Prep Time 15 minutes
Cook Time 35 minutes
Course Breakfast, Dessert, Snack
Cuisine Vegan

Equipment

  • Blender
  • Baking dish 8x11 inches / 20x28 cm

Ingredients
  

Dry ingredients

  • 1 cup oats use gluten-free if necessary
  • 2 tbsp rice flour or all-purpose flour
  • 1/4 tsp salt
  • 1/2 cup raisins
  • 1/2 tsp cinnamon
  • 1 tsp baking powder
  • 1/3 cup walnuts

Wet ingredients

  • 2 flax eggs made by combining 2 tbsp flax seeds and 6 tbsp water
  • 12 juicy and soft dates
  • 2 tbsp coconut oil
  • 2 medium carrots grated

Instructions
 

  • Start by blending the oats until they become oat flour.
  • Add them to a large mixing bowl alongside the other dry ingredients: rice flour, salt, raisins, cinnamon, baking powder, and crushed walnuts.
  • Create the flax egg by mixing the flaxseeds and water. Set aside.
  • Peel and remove the seeds from the apple. Add it to the blender along with the dates, and coconut oil. Blend until smooth.
  • Add your flax eggs, the date mixture, and the grated carrot to a bowl and combine everything.
  • Add the wet ingredients to the dry ingredients and combine.
  • Place the batter into a baking dish. Spread evenly. Add some crushed walnuts on top and press them slightly into the batter.
  • Bake for about 35 minutes at 350 F/ 180 C.
  • Let it cool and cut it into squares/rectangles. Enjoy!

Notes

  • Replace the nuts & raisins with what you enjoy or have at hand.
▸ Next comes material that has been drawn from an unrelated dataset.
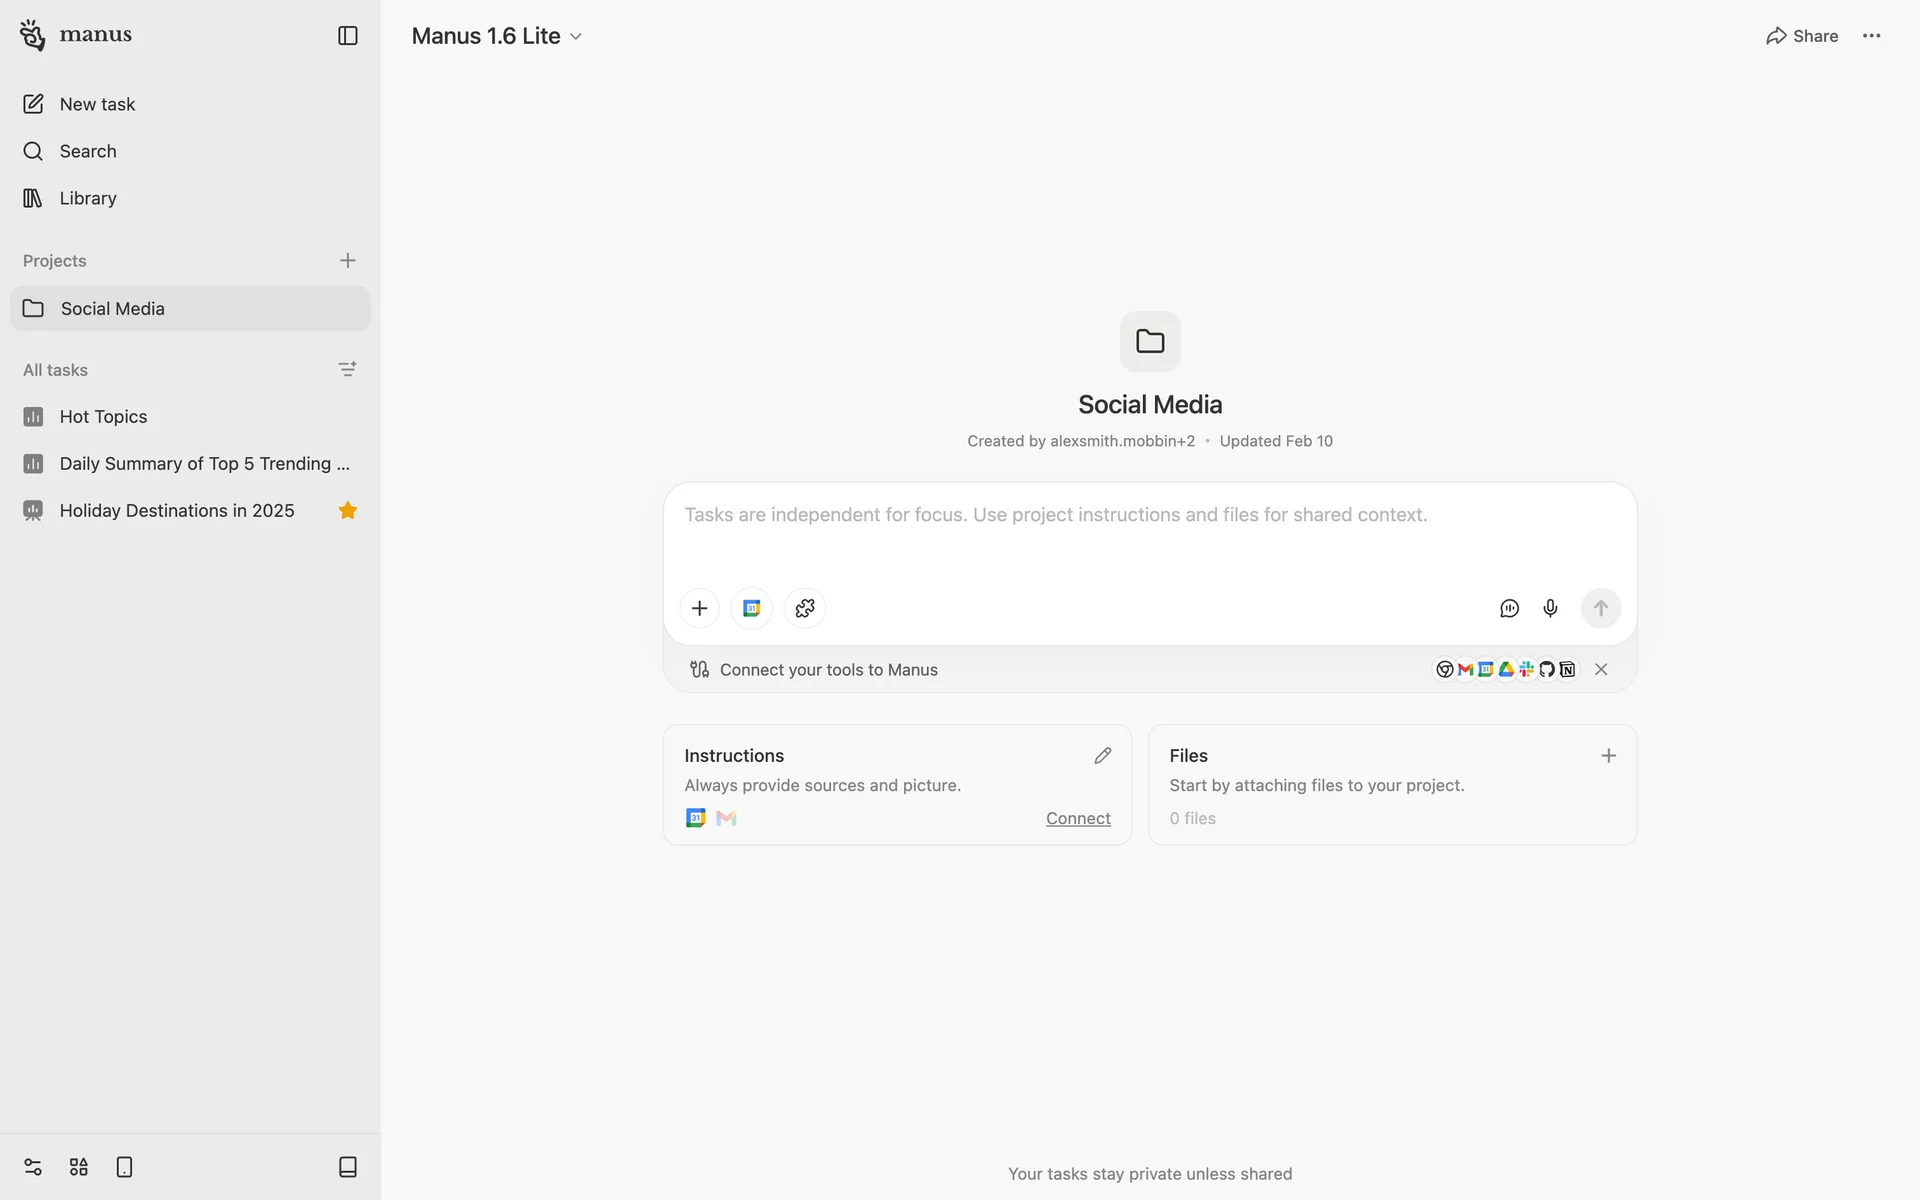The width and height of the screenshot is (1920, 1200).
Task: Open the All tasks filter icon
Action: coord(347,370)
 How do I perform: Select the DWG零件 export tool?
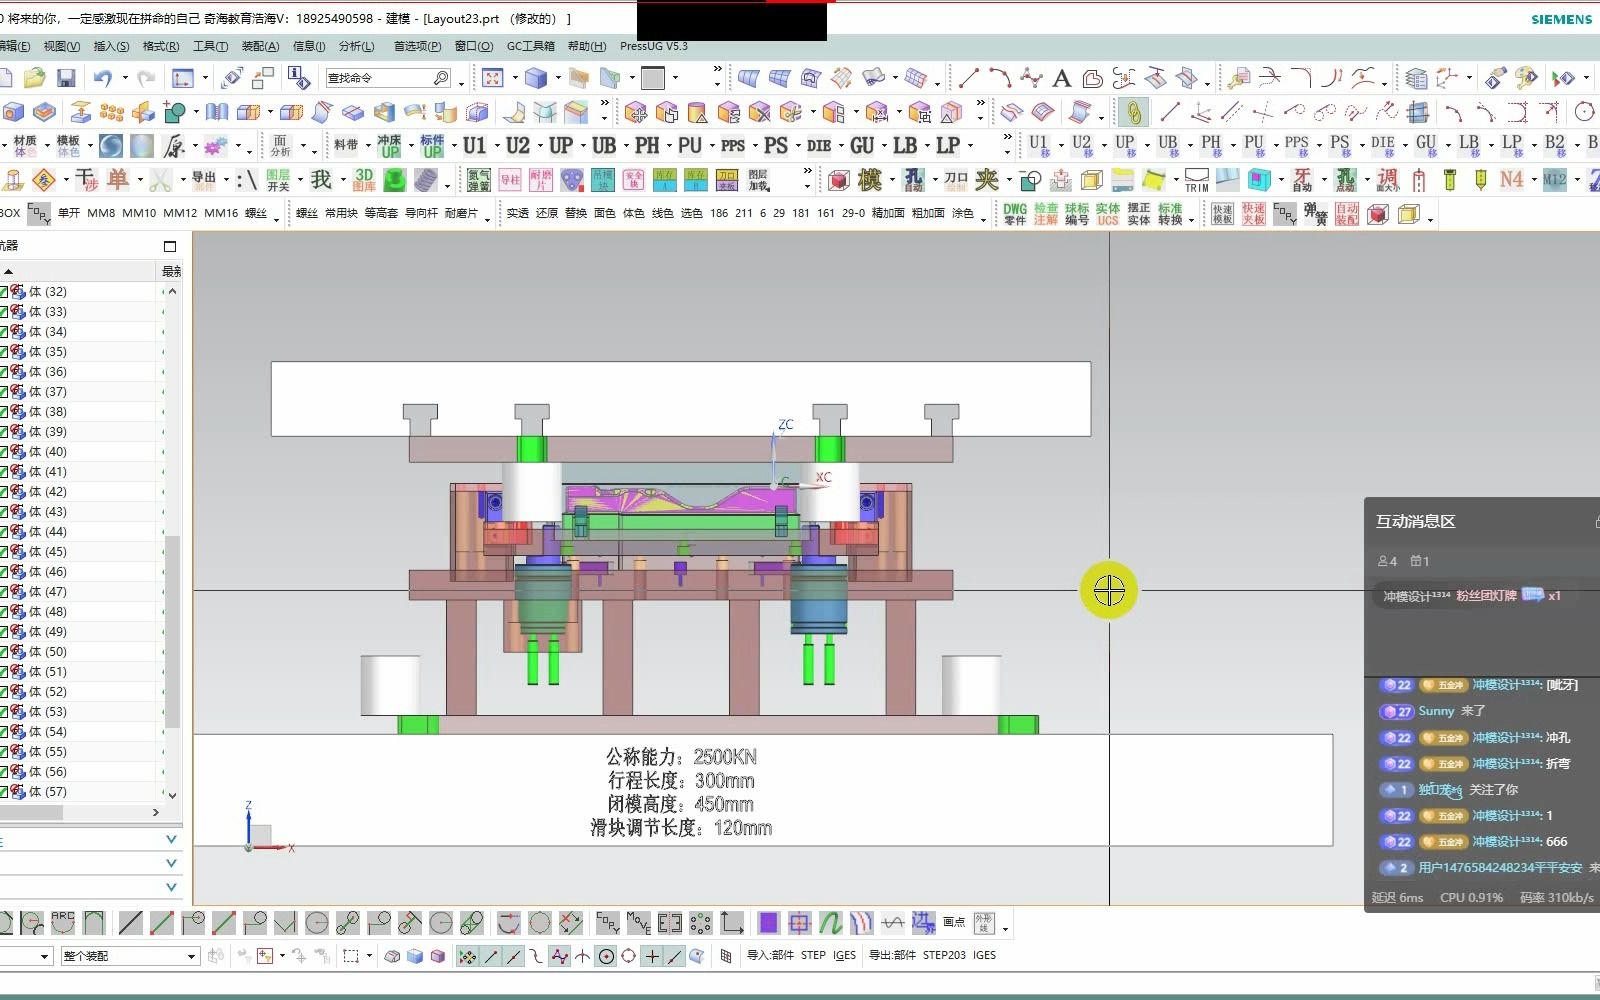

Almonds will work well here instead of walnuts, or cranberries instead of raisins. Feel free to add goji berries, dried apricots, or dates. The only thing to pay attention to is how much you add: make sure not to add more than 1/2 cup of dried fruits and no more than 1/3 cup of nuts.
  • Add more dates for sweeter bars. For this recipe, I added 12 juicy and soft dates. They are perfect for my taste. However, if you love sweeter bars, add more dates. And don't feel bad about it, dates are good for you, even if they have a high sugar content (it's a whole food, so it can't be bad for you).
  • The rice flour in this recipe offers a better texture for the carrot oatmeal bars. However, regular all-purpose flour can do the same trick.
  • I like adding spices depending on the season. In the winter, I am more prone to adding cinnamon, while pumpkin spice can be a great alternative in the autumn. Choose the spice that you think will work best for the season or mood you are in.
  • I like adding an apple when blending the dates because I find it makes the bars more dense and less dry. However, feel free to use 1/4 cup of water instead.